# Transformation! We are SUPAHSTARZ.



## armydogs (Apr 14, 2010)

isnt it amazing what a little bit of paint can do? looks really good. cant wait to see the finished product.


----------



## speedy da fish (May 7, 2009)

wow nice colour! it looked very... quirkey before hehe. Looks really good, your horses will feel like celebs


----------



## Heatherloveslottie (Apr 12, 2010)

haha, it looks so much better already!


----------



## kmacdougall (Feb 12, 2010)

You are much better off replacing those fenders - though the rust may not be all the way through, they are NOT a cosmetic issue, they can be very very dangerous. I bought a trailer in similar condition to yours (door fell off it on the way home) and while, like you, the frame was solid and most of the outside was just cosmetic, the fenders looked like that and HAD to be replaced. I have seen a rusted fender painted over only to fall off a trailer and bust a tire.
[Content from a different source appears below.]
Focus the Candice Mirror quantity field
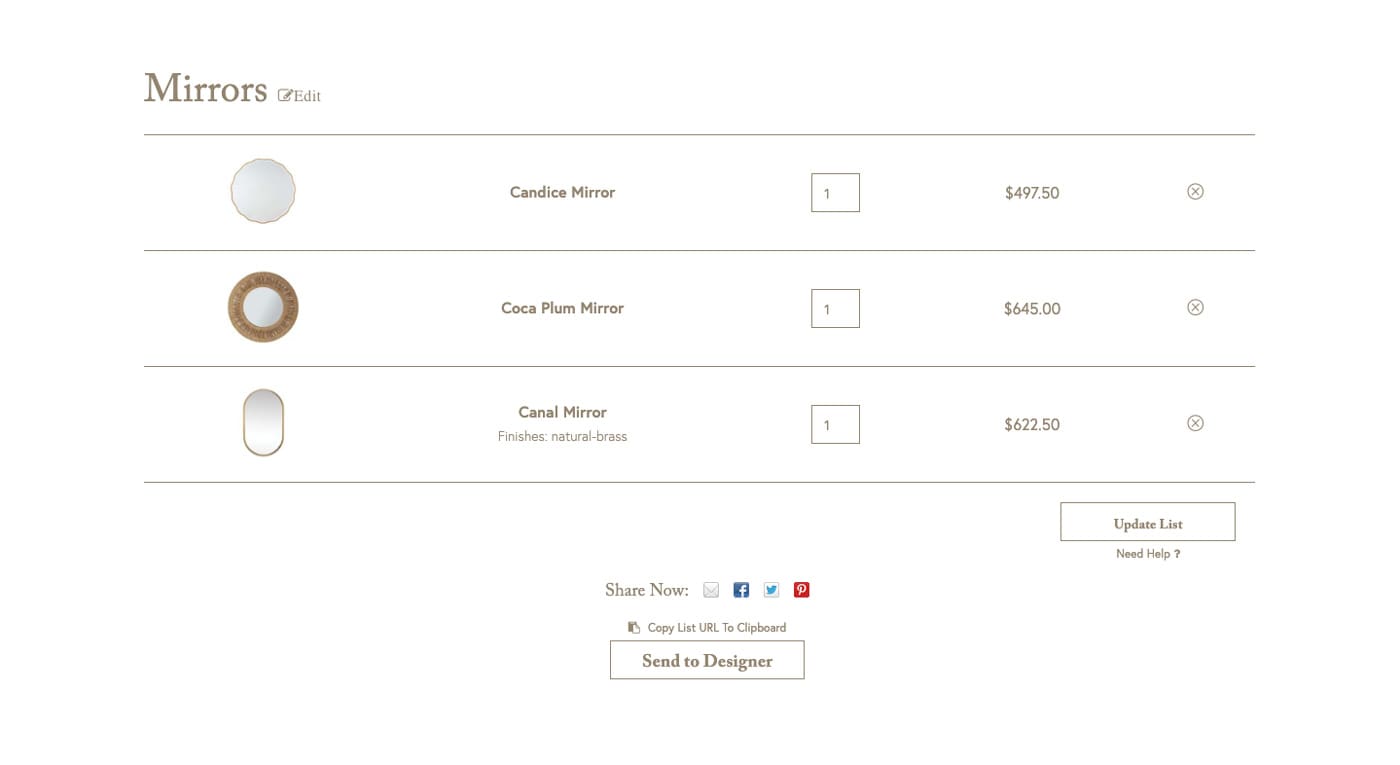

I have also been in a truck hauling a trailer whose tire busted, and it is honestly a traumatic experience.
Fenders are cheap. Try Princess Auto. Trust me, you're looking at a head ache and a dangerous situation by leaving those on that trailer.


----------



## LoveStory10 (Oct 31, 2009)

Lol that looks JUST like the one we had, only ours was white. We called it The Rustbucket. We diddnt keep it because it was unsafe and only fit two horses. Now we have an AMAZING three horse brand new trailer. Keep up the great work on it, and it'll be great in no time!!


----------



## Northern (Mar 26, 2010)

That was the most cosmetically challenged trailer I think I've ever seen!  It'll be adorable!


----------